Dua lukisan berikutnya membuatku takjub. Lukisan tersebut berukuran besar. Namun ternyata karya seni ini bukan termasuk lukisan, lebih tepatnya disebut tapestri. Kesenian ini umum di Timur Tengah. Jalinan benang dirangkai membentuk sebuah gambar. Kesenian ini tidak mudah dan perlu ketelatenan.
Kedua tapestri berukuran raksasa membuatku terkagum-kagum. Cukup lama aku berdiri di depan tapestri tersebut untuk menikmati setiap bagian gambarnya.
Dalam tapestri tersebut para hewan nampak berupaya berlindung dari semburan naga. Para satwa nampak panik dan bergegas. Naga di sini merupakan simbol dari kebakaran hutan.

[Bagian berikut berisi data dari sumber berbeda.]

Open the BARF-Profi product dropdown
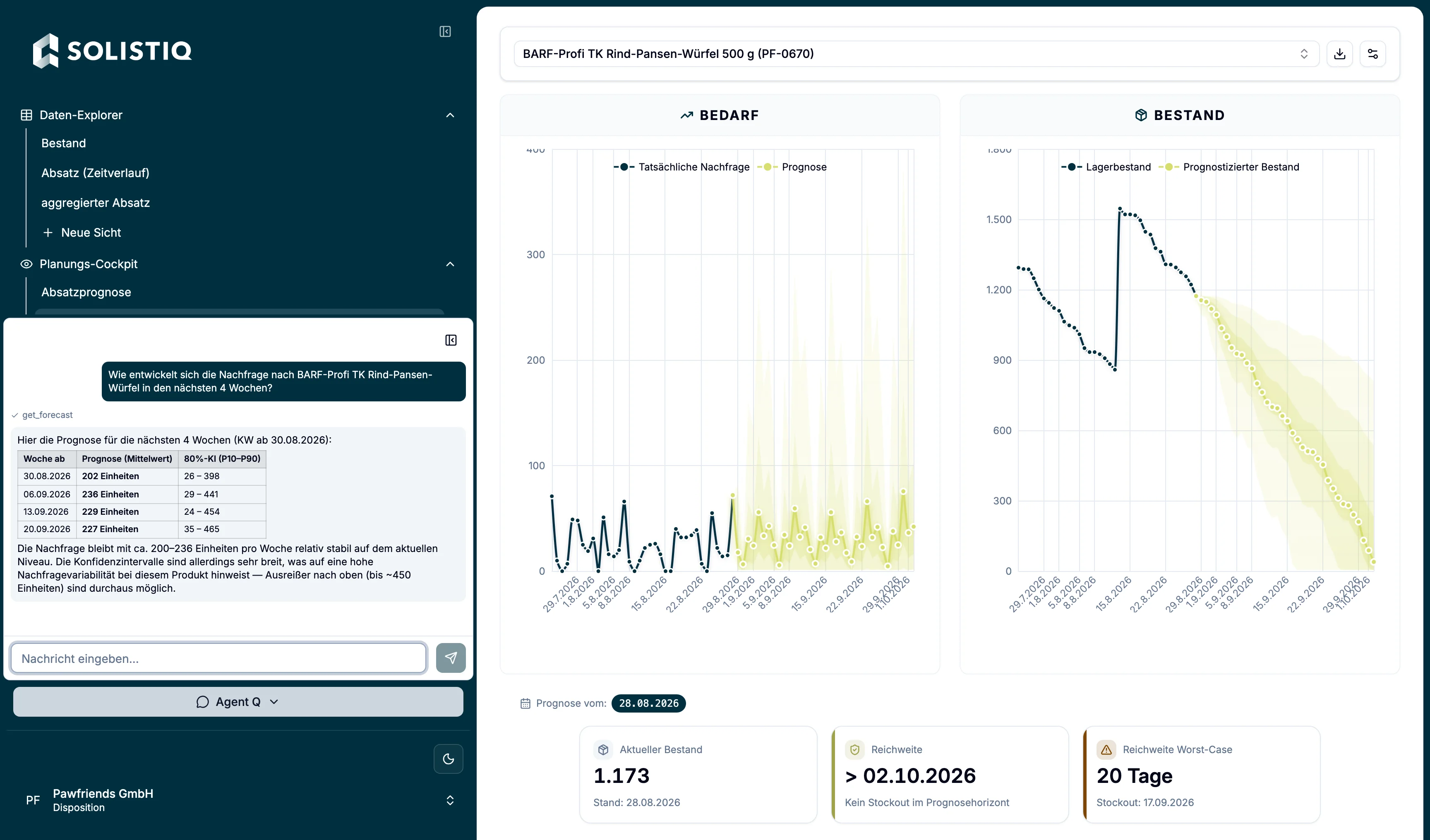 coord(916,54)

Tapestri karya Khadim Ali berikutnya adalah Fragments of Identity. Karya ini sungguh indah, seperti membaca puisi-puisi sastra Persia. Warna-warni dan gaya gambarnya mengingatkan pada cerita 1001 malam.

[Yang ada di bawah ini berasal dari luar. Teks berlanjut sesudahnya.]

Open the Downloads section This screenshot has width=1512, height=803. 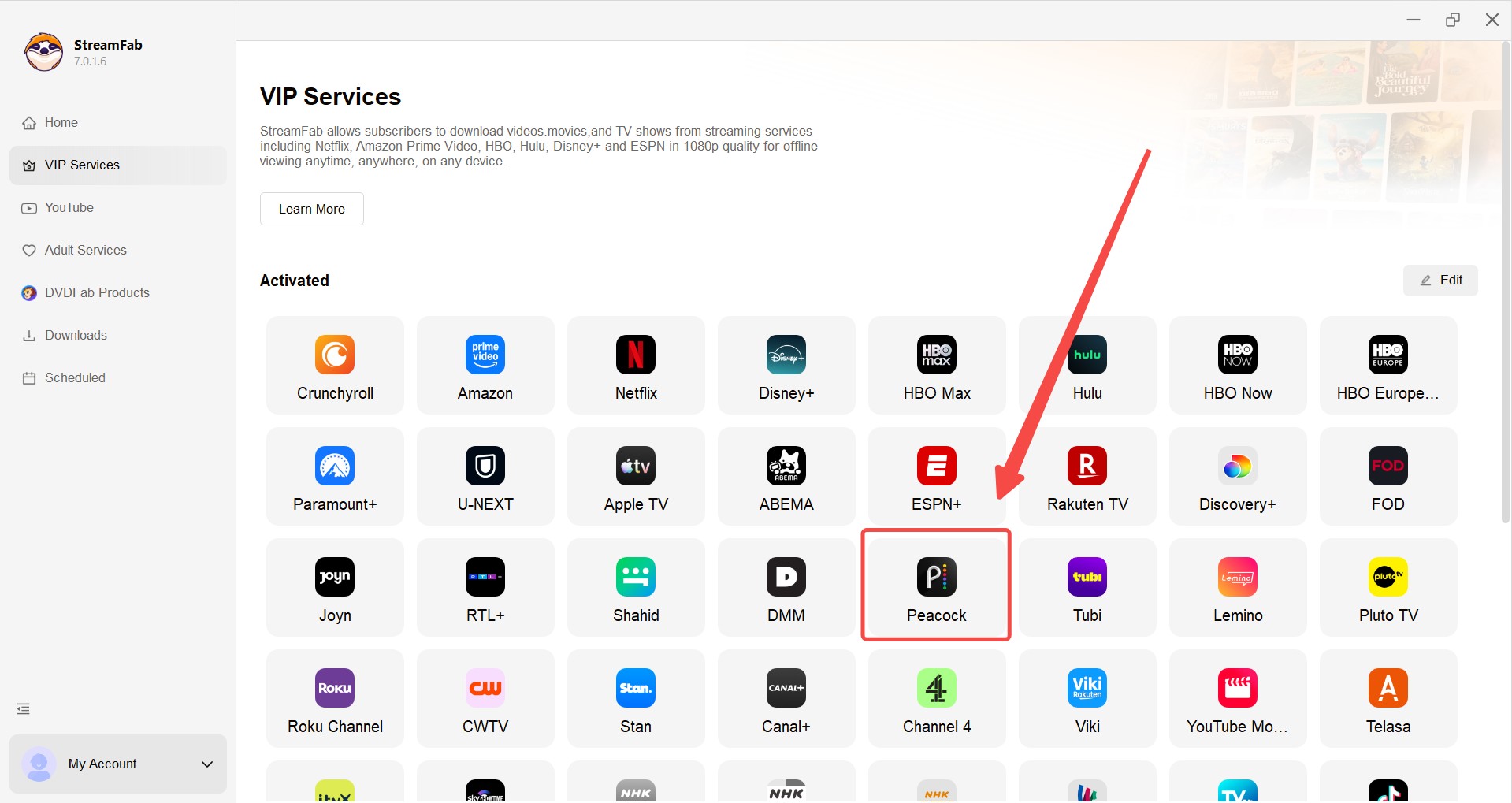point(76,335)
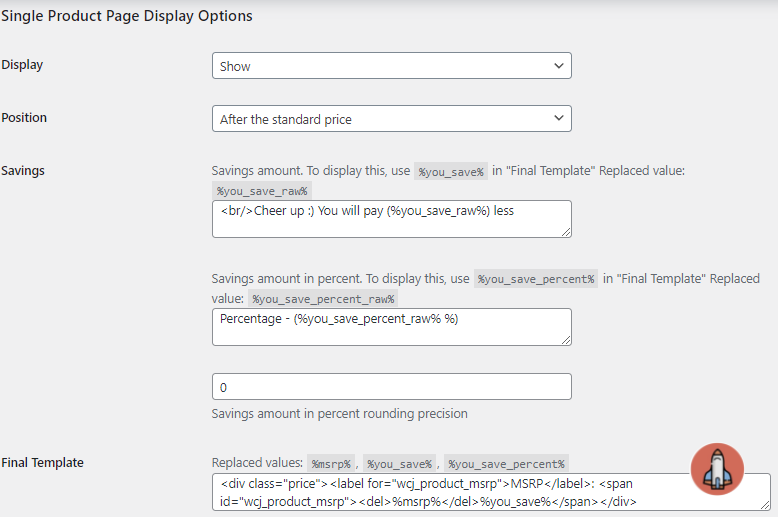Open the Display dropdown showing "Show"
Screen dimensions: 778x517
(391, 66)
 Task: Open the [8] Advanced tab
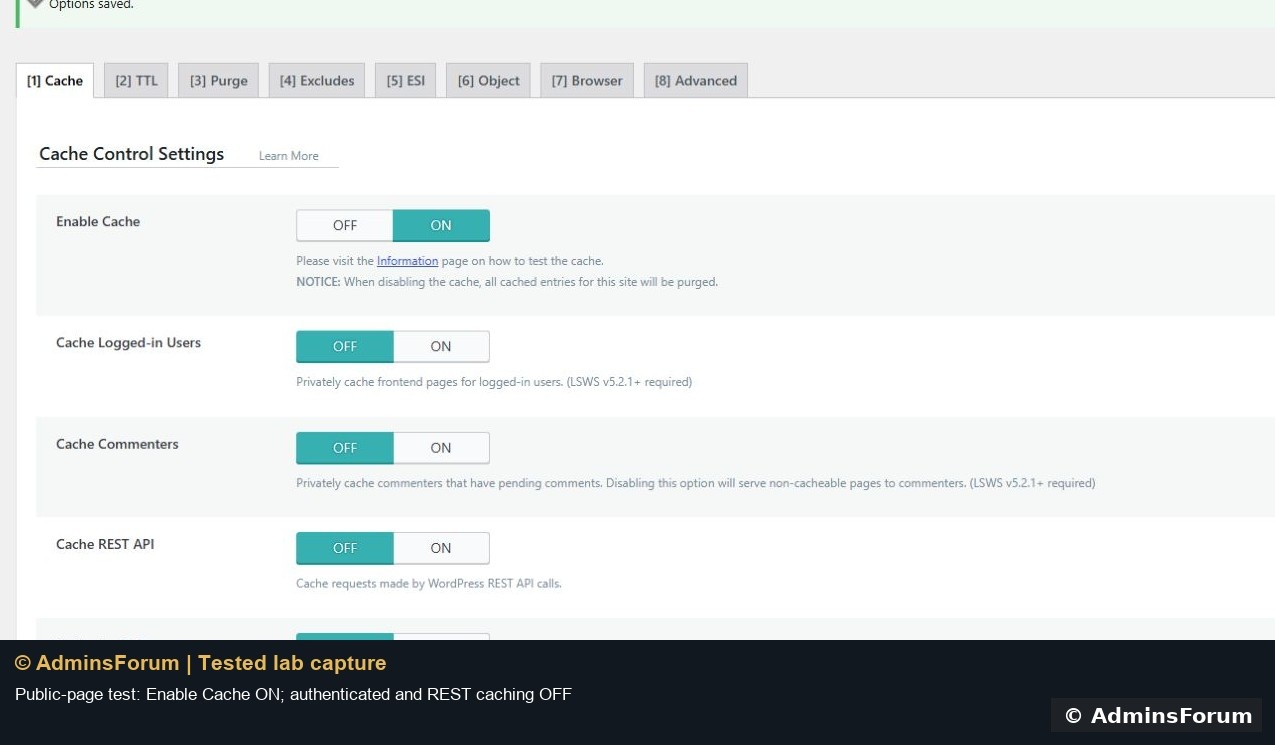(x=696, y=81)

Sementara Galih Johar memamerkan karya-karya  yang merupakan dekonstruksi untuk membentuk karya baru. Ia mencoba menggabungkan bagian gitar dengan gergaji. Bagaimana jika bata dikombinasikan dengan USB? Karya seni buatannya membuat pengunjung tersenyum dan menebak-nebak fungsinya setelah benda tersebut mengalami rekonstruksi dengan penambahan benda tertentu.
Di ruangan lainnya terpajang lukisan karya S. Sudjojono (alm) berjudul Selamat Tinggal Pak yang dibuatnya tahun 1971. Lukisan ini menggambarkan kesedihannya ketika ayahnya terbunuh pada serangan Agresi Militer Belanda II di Yogyakarta.